Was ist Bionik?

Lernen von der Natur

Die Bionik nimmt sich die Natur zum Vorbild. Sie untersucht Strukturen, Prozesse und Konstruktionen die Tiere und Pflanzen im Lauf der Evolution entwickelt haben und überträgt sie in die Technik. Am Anfang jeder kreativen Umsetzung von biologischen Strukturen oder Strategien in technische Lösungen steht jedoch das Verständnis für die Funktionsprinzipien der Organismen.

In der Bionik ist daher interdisziplinäres Denken gefragt. Kreative Innovationen entstehen in der Zusammenarbeit von verschiedenen Naturwissenschaftlern und Ingenieuren aber auch mit Informatikern oder Architekten.

Die Entwicklung erfolgreicher Bionik-Technologien erfolgt entweder nach dem Bottom-Up-Prozess oder dem Top-Down-Prozess.

Bottom-Up-Prozess

Bei Ersterem entdecken Biologen bei einem Tier oder einer Pflanze eine Eigenschaft, die – technisch umgesetzt – auch uns Menschen gute Dienste erweisen könnte. In Zusammenarbeit von Biologen und Ingenieuren kann daraus am Ende von Forschung und Entwicklung ein bionisches Produkt stehen. Ein klassisches Beispiel aus den Anfängen der Bionik ist die Erfindung des Klettverschlusses.

Top-Down-Prozess

Beim Top-Down Verfahren suchen Wissenschaftler dagegen gezielt in der Natur nach Lösungen für ein technisches Problem oder nach Ideen wie ein bereits existierendes Produkt verbessert werden kann. Ingenieure beschreiben die Problemstellung und Biologen forschen in der Tier-und Pflanzenwelt nach Arten, die im Laufe der Evolutionsgeschichte ähnliche Herausforderungen gemeistert haben. Um beispielsweise Roboter energieeffizienter und leichter zu machen, lassen sich Wissenschaftler daher von einer ganzen Reihe von Tieren inspirieren.

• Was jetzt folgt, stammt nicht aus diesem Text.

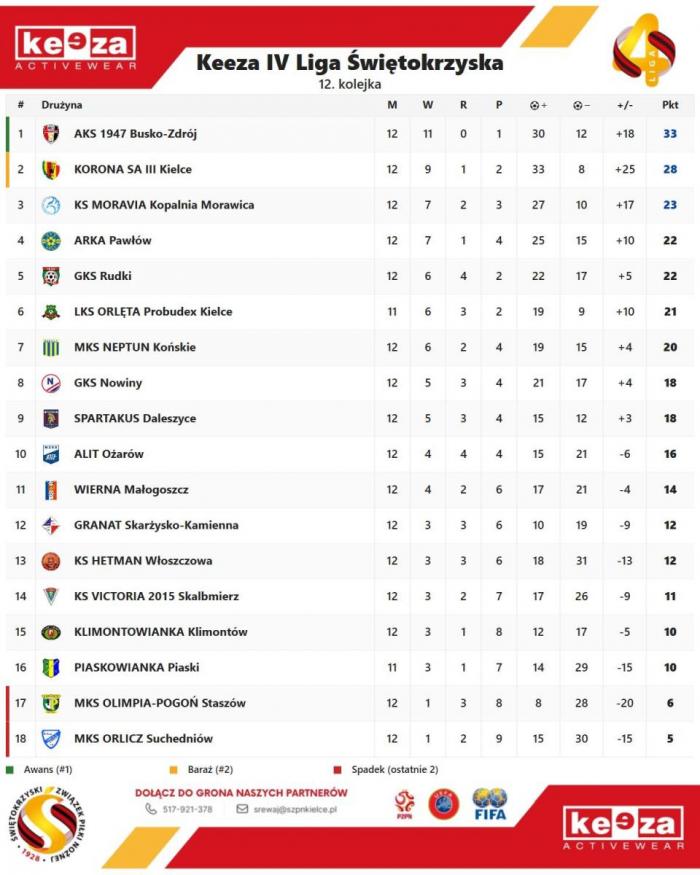This screenshot has height=875, width=700.
Task: Click the UEFA logo in footer
Action: pyautogui.click(x=444, y=804)
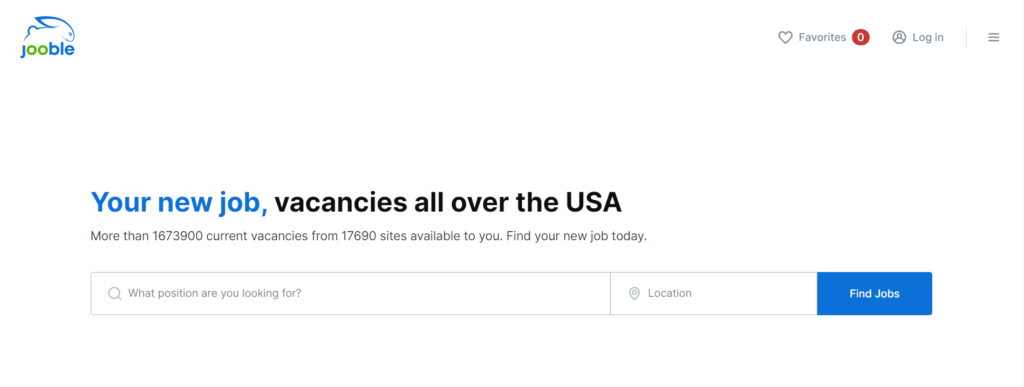Click 'vacancies all over the USA' heading

448,202
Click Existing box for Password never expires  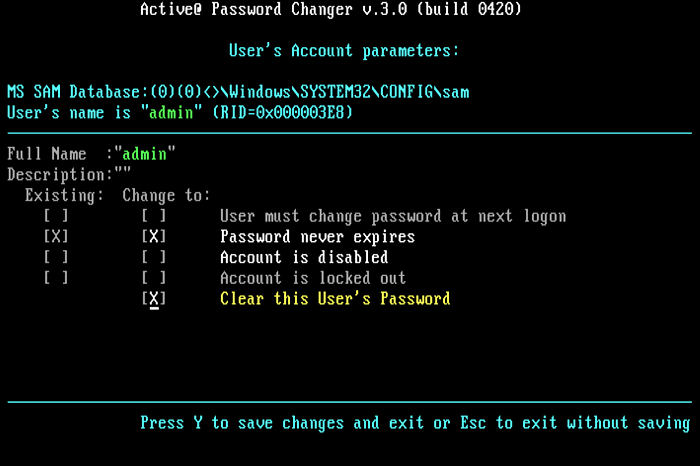(x=56, y=237)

Von da Vinci bis in die Gegenwart

Dass die Natur seit jeher Quelle der Inspiration für technische Entwicklungen ist, belegen etwa die zahlreichen Aufzeichnungen von Leonardo da Vinci. Er beobachtete fliegende Organismen sehr genau und entwarf Fluggeräte nach dem Vorbild von Vögeln, Fledermäusen und Flugsamen. Der Traum vom Fliegen ließ auch Otto Lilienthal niemals los. Im Gegensatz zu seinen Vorgängern gelang es ihm als Erster, kontrollierte Gleitflüge durchzuführen. Mithilfe von Verbrennungsmotoren und nach der Erkenntnis den Antrieb (Motor) vom Auftrieb (starrer Flügel mit Profil) zu trennen, trat schließlich die Luftfahrt ihren Siegeszug an. Der Blick in die Natur und in den Himmel hilft uns aber selbst heute noch weiter. So haben Winglets – nach oben gebogene Flügelspitzen an Flugzeugen, durch die Luftwirbel reduziert werden - wiederum Vögel zum Vorbild.

Schützenswerte Natur

Grundlage der Bionik ist die biologische Vielfalt.

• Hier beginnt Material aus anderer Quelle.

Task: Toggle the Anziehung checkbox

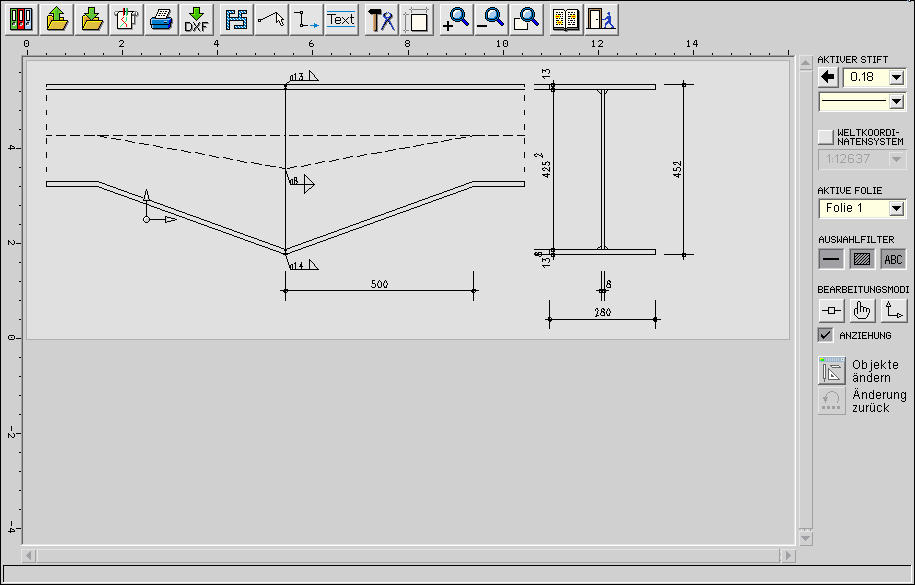Action: (x=825, y=335)
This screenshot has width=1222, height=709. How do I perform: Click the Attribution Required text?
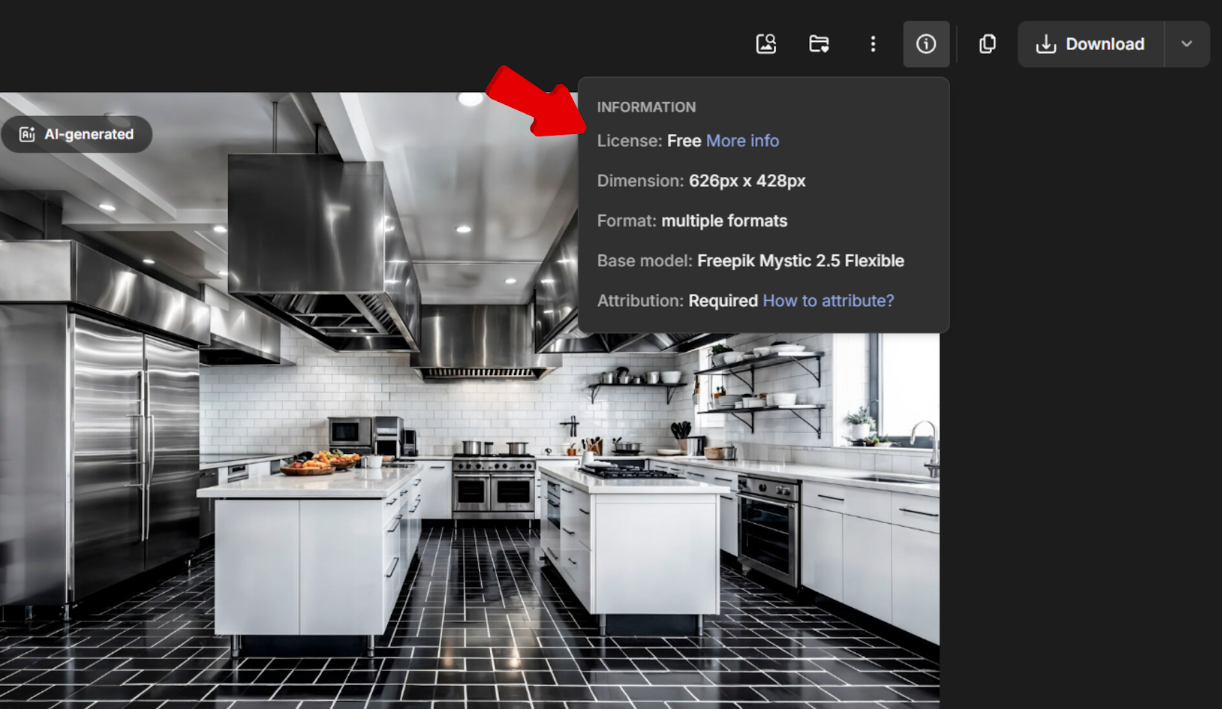722,301
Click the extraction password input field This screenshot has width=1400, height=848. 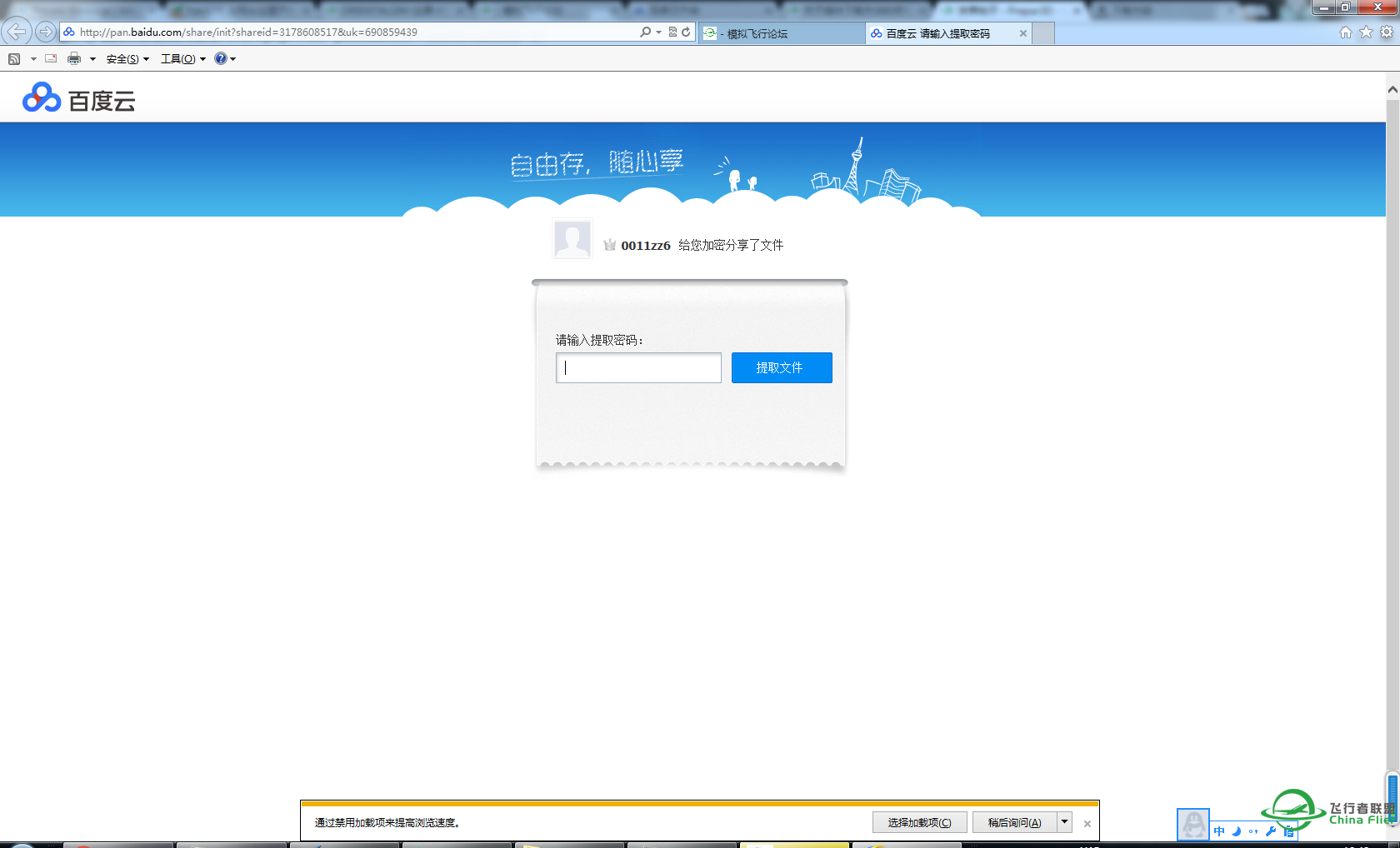(x=638, y=367)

Von den heute bekannten Arten auf der Erde standen bisher nur ein Bruchteil Pate für bionische Erfindungen. Auch ausgestorbene Organismen wie fossile Haie oder Flugsaurier tragen zum Verständnis biologischer Prinzipien bei und machen einen Teil des Ideenpools aus.

Fest steht jedoch auch: Mit dem Artensterben gehen jeden Tag natürliche Vorbilder mit noch unentdeckten Fähigkeiten als Ideengeber für Wirtschaft, Technik, Medizin und Forschung für immer verloren. Daher ist der Erhalt der Artenvielfalt eine wichtige Voraussetzung für die Bionik.